Consignes -
[A] Mettez à jour le texte cité en le recopiant à partir des mots « Toute mon éducation » jusqu’après « la moindre division. », avec « antipathie » remplacé par « aversion ».
[B] Indiquez si chacune des affirmations suivantes s’accorde avec le texte cité, en répondant par oui ou par non et en citant les mots qui le montrent : (i) l’équitation a été apprise auprès d’un maître ; (ii) la division n’a jamais pu être maîtrisée ; (iii) le latin était enseigné par le père Mounier.
[C] Poursuivez le texte cité sur l’éducation reçue dans l’enfance en enchaînant après sa dernière phrase.

Texte cité -
Quant à l’équitation, je l’avais apprise tout seul, comme les soldats romains, en montant à poil les premiers chevaux venus.

Toute mon éducation devait donc se borner à savoir de latin ce qu’en savait l’abbé Grégoire ; à étudier mes quatre règles avec M. Oblet ; et à faire des contres, des feintes et des parades avec le père Mounier.

Celui de tous, il faut le dire, qui était le moins bien partagé, c’était Oblet.

J’ai toujours eu pour l’arithmétique une si profonde antipathie, que je n’ai jamais pu dépasser la multiplication. Aujourd’hui, encore, je suis incapable de faire la moindre division.

Mais, si je n’apprenais pas le calcul avec Oblet, Dieu, qui veillait sur moi, me faisait providentiellement étudier autre chose.

Données -
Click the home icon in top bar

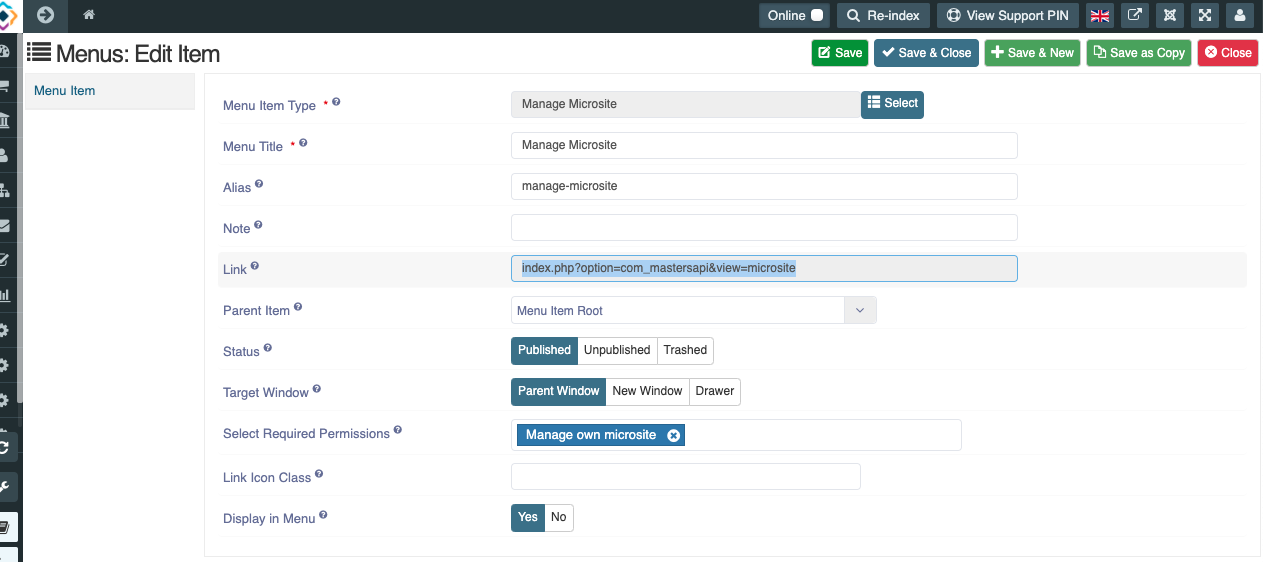point(89,15)
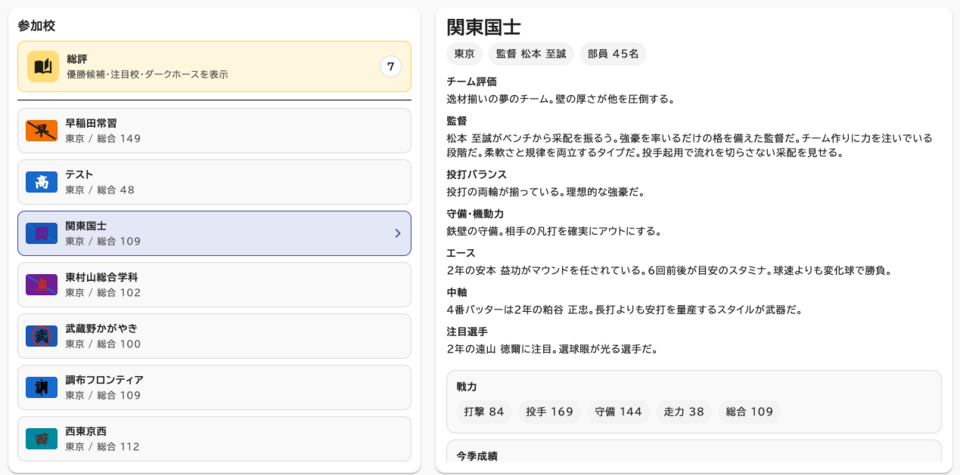The height and width of the screenshot is (475, 960).
Task: Click the 西東京西 teal school emblem
Action: 41,438
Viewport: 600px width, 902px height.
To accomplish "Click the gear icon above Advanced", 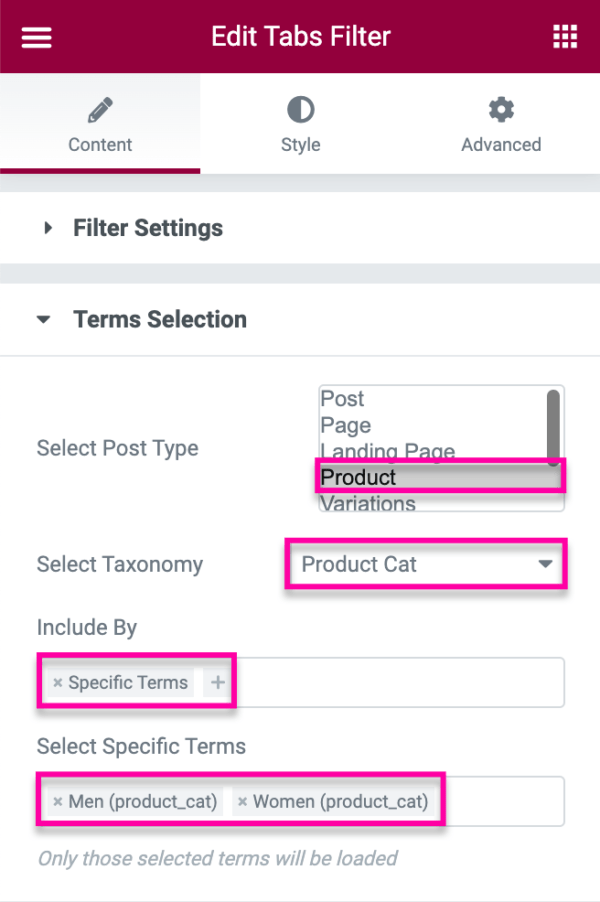I will [x=500, y=110].

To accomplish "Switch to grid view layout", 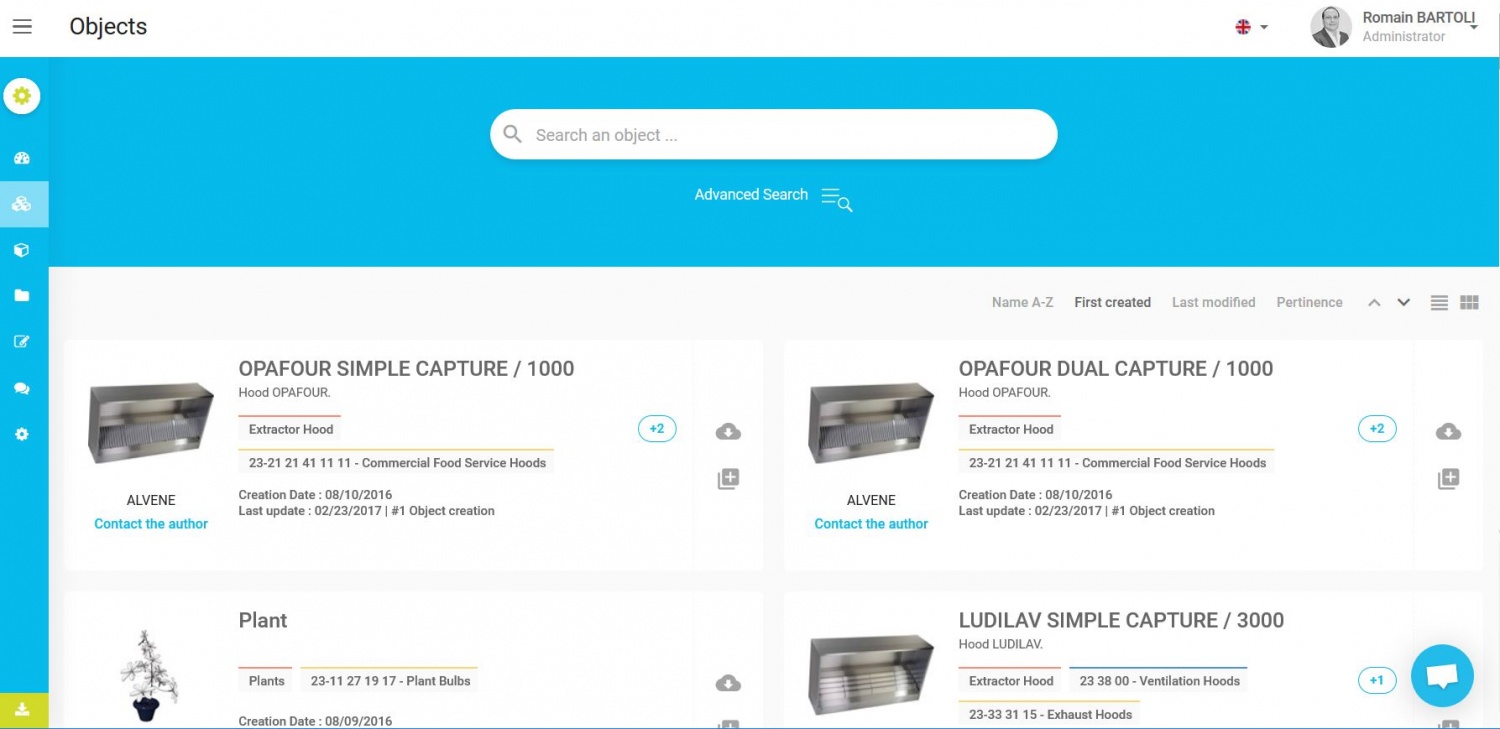I will [x=1469, y=303].
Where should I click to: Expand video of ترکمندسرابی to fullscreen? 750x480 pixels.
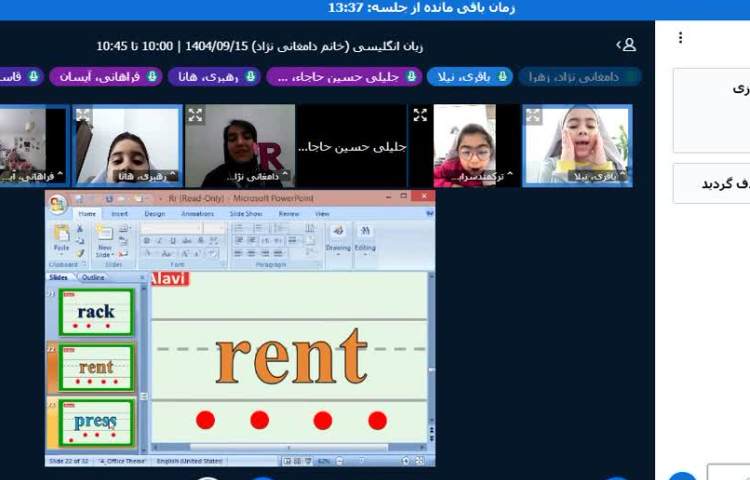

Réponses -
[A]
Toute mon éducation devait donc se borner à savoir de latin ce qu’en savait l’abbé Grégoire ; à étudier mes quatre règles avec M. Oblet ; et à faire des contres, des feintes et des parades avec le père Mounier.

Celui de tous, il faut le dire, qui était le moins bien partagé, c’était Oblet.

J’ai toujours eu pour l’arithmétique une si profonde aversion, que je n’ai jamais pu dépasser la multiplication. Aujourd’hui, encore, je suis incapable de faire la moindre division.

[B]
(i) Non : « je l’avais apprise tout seul ».
(ii) Oui : « Aujourd’hui, encore, je suis incapable de faire la moindre division. »
(iii) Non : « savoir de latin ce qu’en savait l’abbé Grégoire ».

[C]
Outre une science parfaite de son Barême, Oblet avait une magnifique écriture. Il faisait, à main levée, non-seulement toutes les lettres de l’alphabet, comme M. Prudhomme, mais encore des ornements, des cœurs, des rosaces, des lacs d’amour, Adam et Ève, le portrait de Louis XVIII, que sais-je, moi ? des choses merveilleuses.

Ah ! pour la calligraphie, c’était autre chose, j’étais doué ! Quand Oblet venait me donner ma leçon de calcul, et que, pour l’acquit de sa conscience, il m’avait fait faire mes trois premières règles, — je l’ai dit, jamais je n’ai dépassé la multiplication, — nous prenions de belles feuilles de papier blanc, nous taillions d’avance trois ou quatre plumes en gros, en fin, en moyen, et alors les pleins, les traits et les déliés allaient leur train.

En trois mois, j’avais atteint Oblet, et, si je ne craignais pas de blesser son amour-propre, je dirais que, sur certains points, je l’avais même dépassé.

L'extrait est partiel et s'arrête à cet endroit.